◆ What to do
Copy out all of the entries exactly as they appear.

[Collected data]
════

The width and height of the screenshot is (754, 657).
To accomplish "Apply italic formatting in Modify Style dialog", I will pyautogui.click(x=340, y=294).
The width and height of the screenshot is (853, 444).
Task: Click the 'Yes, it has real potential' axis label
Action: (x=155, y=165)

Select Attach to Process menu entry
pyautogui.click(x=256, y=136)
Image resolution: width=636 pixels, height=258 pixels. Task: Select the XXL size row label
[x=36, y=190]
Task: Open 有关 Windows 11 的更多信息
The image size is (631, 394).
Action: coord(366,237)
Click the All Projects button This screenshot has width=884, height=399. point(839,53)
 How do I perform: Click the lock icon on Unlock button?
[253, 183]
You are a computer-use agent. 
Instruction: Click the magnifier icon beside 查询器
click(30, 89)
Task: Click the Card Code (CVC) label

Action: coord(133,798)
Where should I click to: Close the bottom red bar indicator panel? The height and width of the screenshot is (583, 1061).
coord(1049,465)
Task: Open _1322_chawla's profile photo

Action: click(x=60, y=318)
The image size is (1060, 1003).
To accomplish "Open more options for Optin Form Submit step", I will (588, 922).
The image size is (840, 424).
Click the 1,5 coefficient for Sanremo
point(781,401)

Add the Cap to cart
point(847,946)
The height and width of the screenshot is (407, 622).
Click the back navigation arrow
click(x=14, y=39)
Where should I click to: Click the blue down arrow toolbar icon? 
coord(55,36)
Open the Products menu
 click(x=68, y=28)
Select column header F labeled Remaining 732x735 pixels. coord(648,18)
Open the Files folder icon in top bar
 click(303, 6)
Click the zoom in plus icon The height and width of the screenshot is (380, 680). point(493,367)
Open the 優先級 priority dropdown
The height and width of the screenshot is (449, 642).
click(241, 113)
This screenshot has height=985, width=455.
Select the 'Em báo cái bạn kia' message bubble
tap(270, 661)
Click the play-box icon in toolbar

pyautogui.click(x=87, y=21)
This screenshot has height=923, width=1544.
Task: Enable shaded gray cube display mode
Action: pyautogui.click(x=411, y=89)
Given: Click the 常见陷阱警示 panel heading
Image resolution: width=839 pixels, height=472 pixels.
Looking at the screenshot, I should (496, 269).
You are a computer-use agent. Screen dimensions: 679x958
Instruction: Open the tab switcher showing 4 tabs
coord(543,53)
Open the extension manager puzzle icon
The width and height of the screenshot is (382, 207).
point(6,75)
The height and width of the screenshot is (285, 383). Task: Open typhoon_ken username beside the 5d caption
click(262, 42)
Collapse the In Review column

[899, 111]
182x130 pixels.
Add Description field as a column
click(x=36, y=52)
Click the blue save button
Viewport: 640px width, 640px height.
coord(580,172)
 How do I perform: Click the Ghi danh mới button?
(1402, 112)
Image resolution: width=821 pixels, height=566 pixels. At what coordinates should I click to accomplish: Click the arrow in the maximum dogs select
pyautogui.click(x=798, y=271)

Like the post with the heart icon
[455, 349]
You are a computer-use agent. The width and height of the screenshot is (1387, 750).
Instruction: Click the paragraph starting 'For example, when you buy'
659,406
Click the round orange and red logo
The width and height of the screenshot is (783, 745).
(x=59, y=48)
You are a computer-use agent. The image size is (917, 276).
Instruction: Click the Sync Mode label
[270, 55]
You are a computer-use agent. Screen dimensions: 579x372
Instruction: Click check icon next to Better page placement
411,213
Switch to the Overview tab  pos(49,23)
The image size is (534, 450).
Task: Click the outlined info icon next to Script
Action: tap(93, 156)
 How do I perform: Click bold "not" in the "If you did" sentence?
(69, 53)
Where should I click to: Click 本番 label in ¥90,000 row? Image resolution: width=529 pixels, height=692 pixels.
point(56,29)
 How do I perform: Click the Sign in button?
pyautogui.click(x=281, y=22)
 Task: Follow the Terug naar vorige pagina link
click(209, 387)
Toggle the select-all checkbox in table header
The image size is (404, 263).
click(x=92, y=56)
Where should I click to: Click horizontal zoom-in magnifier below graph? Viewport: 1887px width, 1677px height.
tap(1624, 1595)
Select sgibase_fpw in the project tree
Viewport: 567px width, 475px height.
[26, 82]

════

◆ Answer to the exercise
The width and height of the screenshot is (754, 657).
To accomplish "Apply italic formatting in Modify Style dialog", I will pyautogui.click(x=340, y=294).
The width and height of the screenshot is (853, 444).
Task: Click the 'Yes, it has real potential' axis label
Action: (x=155, y=165)

Select Attach to Process menu entry
pyautogui.click(x=256, y=136)
Image resolution: width=636 pixels, height=258 pixels. Task: Select the XXL size row label
[x=36, y=190]
Task: Open 有关 Windows 11 的更多信息
The image size is (631, 394).
Action: coord(366,237)
Click the All Projects button This screenshot has width=884, height=399. point(839,53)
 How do I perform: Click the lock icon on Unlock button?
[253, 183]
You are a computer-use agent. 
Instruction: Click the magnifier icon beside 查询器
click(30, 89)
Task: Click the Card Code (CVC) label

Action: coord(133,798)
Where should I click to: Close the bottom red bar indicator panel? The height and width of the screenshot is (583, 1061).
coord(1049,465)
Task: Open _1322_chawla's profile photo

Action: click(x=60, y=318)
The image size is (1060, 1003).
To accomplish "Open more options for Optin Form Submit step", I will (588, 922).
The image size is (840, 424).
Click the 1,5 coefficient for Sanremo
point(781,401)

Add the Cap to cart
point(847,946)
The height and width of the screenshot is (407, 622).
Click the back navigation arrow
click(x=14, y=39)
Where should I click to: Click the blue down arrow toolbar icon? 
coord(55,36)
Open the Products menu
 click(x=68, y=28)
Select column header F labeled Remaining 732x735 pixels. coord(648,18)
Open the Files folder icon in top bar
 click(303, 6)
Click the zoom in plus icon The height and width of the screenshot is (380, 680). point(493,367)
Open the 優先級 priority dropdown
The height and width of the screenshot is (449, 642).
click(241, 113)
This screenshot has height=985, width=455.
Select the 'Em báo cái bạn kia' message bubble
tap(270, 661)
Click the play-box icon in toolbar

pyautogui.click(x=87, y=21)
This screenshot has height=923, width=1544.
Task: Enable shaded gray cube display mode
Action: pyautogui.click(x=411, y=89)
Given: Click the 常见陷阱警示 panel heading
Image resolution: width=839 pixels, height=472 pixels.
Looking at the screenshot, I should (496, 269).
You are a computer-use agent. Screen dimensions: 679x958
Instruction: Open the tab switcher showing 4 tabs
coord(543,53)
Open the extension manager puzzle icon
The width and height of the screenshot is (382, 207).
point(6,75)
The height and width of the screenshot is (285, 383). Task: Open typhoon_ken username beside the 5d caption
click(262, 42)
Collapse the In Review column

[899, 111]
182x130 pixels.
Add Description field as a column
click(x=36, y=52)
Click the blue save button
Viewport: 640px width, 640px height.
coord(580,172)
 How do I perform: Click the Ghi danh mới button?
(1402, 112)
Image resolution: width=821 pixels, height=566 pixels. At what coordinates should I click to accomplish: Click the arrow in the maximum dogs select
pyautogui.click(x=798, y=271)

Like the post with the heart icon
[455, 349]
You are a computer-use agent. The width and height of the screenshot is (1387, 750).
Instruction: Click the paragraph starting 'For example, when you buy'
659,406
Click the round orange and red logo
The width and height of the screenshot is (783, 745).
(x=59, y=48)
You are a computer-use agent. The image size is (917, 276).
Instruction: Click the Sync Mode label
[270, 55]
You are a computer-use agent. Screen dimensions: 579x372
Instruction: Click check icon next to Better page placement
411,213
Switch to the Overview tab  pos(49,23)
The image size is (534, 450).
Task: Click the outlined info icon next to Script
Action: tap(93, 156)
 How do I perform: Click bold "not" in the "If you did" sentence?
(69, 53)
Where should I click to: Click 本番 label in ¥90,000 row? Image resolution: width=529 pixels, height=692 pixels.
point(56,29)
 How do I perform: Click the Sign in button?
pyautogui.click(x=281, y=22)
 Task: Follow the Terug naar vorige pagina link
click(209, 387)
Toggle the select-all checkbox in table header
The image size is (404, 263).
click(x=92, y=56)
Where should I click to: Click horizontal zoom-in magnifier below graph? Viewport: 1887px width, 1677px height.
tap(1624, 1595)
Select sgibase_fpw in the project tree
Viewport: 567px width, 475px height.
[26, 82]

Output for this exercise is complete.